Sadly, by the time these boys had gone through high school, the shift had happened. There was a sharp retreat from feelings and emotions; these were replaced by toughness and confidence and the pseudo-ability to not reveal any feelings teeming beneath the surface.

At some point in their developmental years, these boys intuited the notion that feeling things is weak and unmanly. And it’s really no mystery where that stereotype came from: Look at our culture at large and tell me where you see a strong, emotional man with a healthy rein on his feelings. We have Thor-types, the man who is so macho and courageous that he is relatively oblivious to the weather happening within his own heart (if there is any… See also: Cowboys, James Bond and basically any Brad Pitt character). This toughness is also seen in music, as rappers and rockers alike are too tough to do anything but get money, conquer women and be more tough than anyone who would threaten his clique.

Alternatively, men are often portrayed as aloof and idiotic. Think Homer Simpson or literally any family sitcom where the father bumbles through life, unaware of his family, his kids and most of all, himself. Funny? Sure. But deep…? That’s an entirely different question.

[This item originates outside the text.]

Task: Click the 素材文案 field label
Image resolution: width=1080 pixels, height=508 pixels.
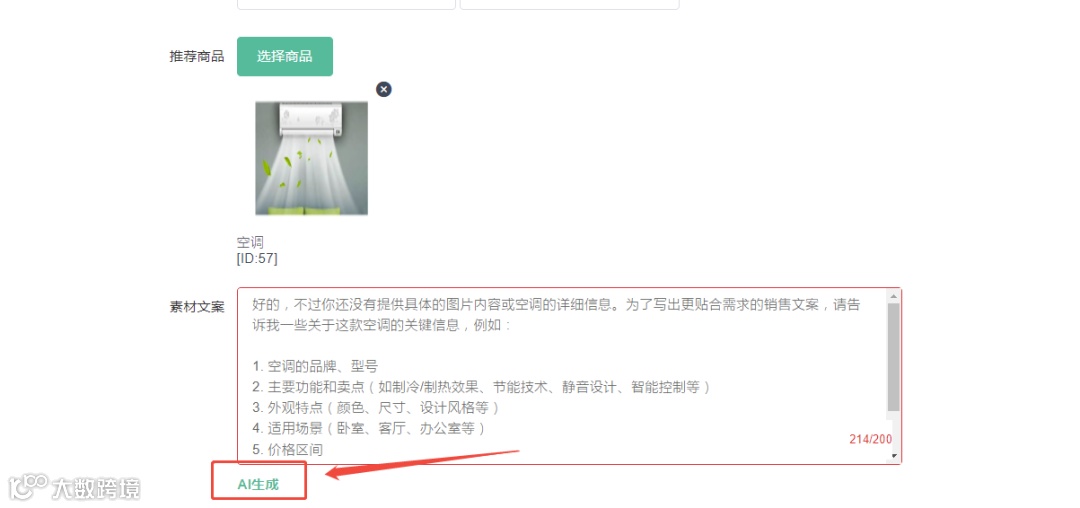Action: tap(196, 307)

The emotional man is almost always painted as an outlier: the emo teenage boy or the homosexual. Tom Hanks seems to cry a lot, but he is assuredly the exception and not the rule.

My point is, the male influences seen across the board in media is anything but emotional, and these influences have spilled over into the day-to-day life of boys and men. The problem with quenching our own feelings, though, is that they may be shoved down in one area, but arise in another like an internal version of Whack-a-Mole. You may shrug off your loneliness and act like you don’t need fellow human beings, only to have it arise late at night in yet another episode of pornography and masturbation. You may say that your parents’ divorce or the names the kids at school called you don’t affect you, only to have the roots of your adult alcoholism trace right back to those very events.

We have the option to either embrace our emotions or escape them, drowning them in a flood of numbing agents and superficiality.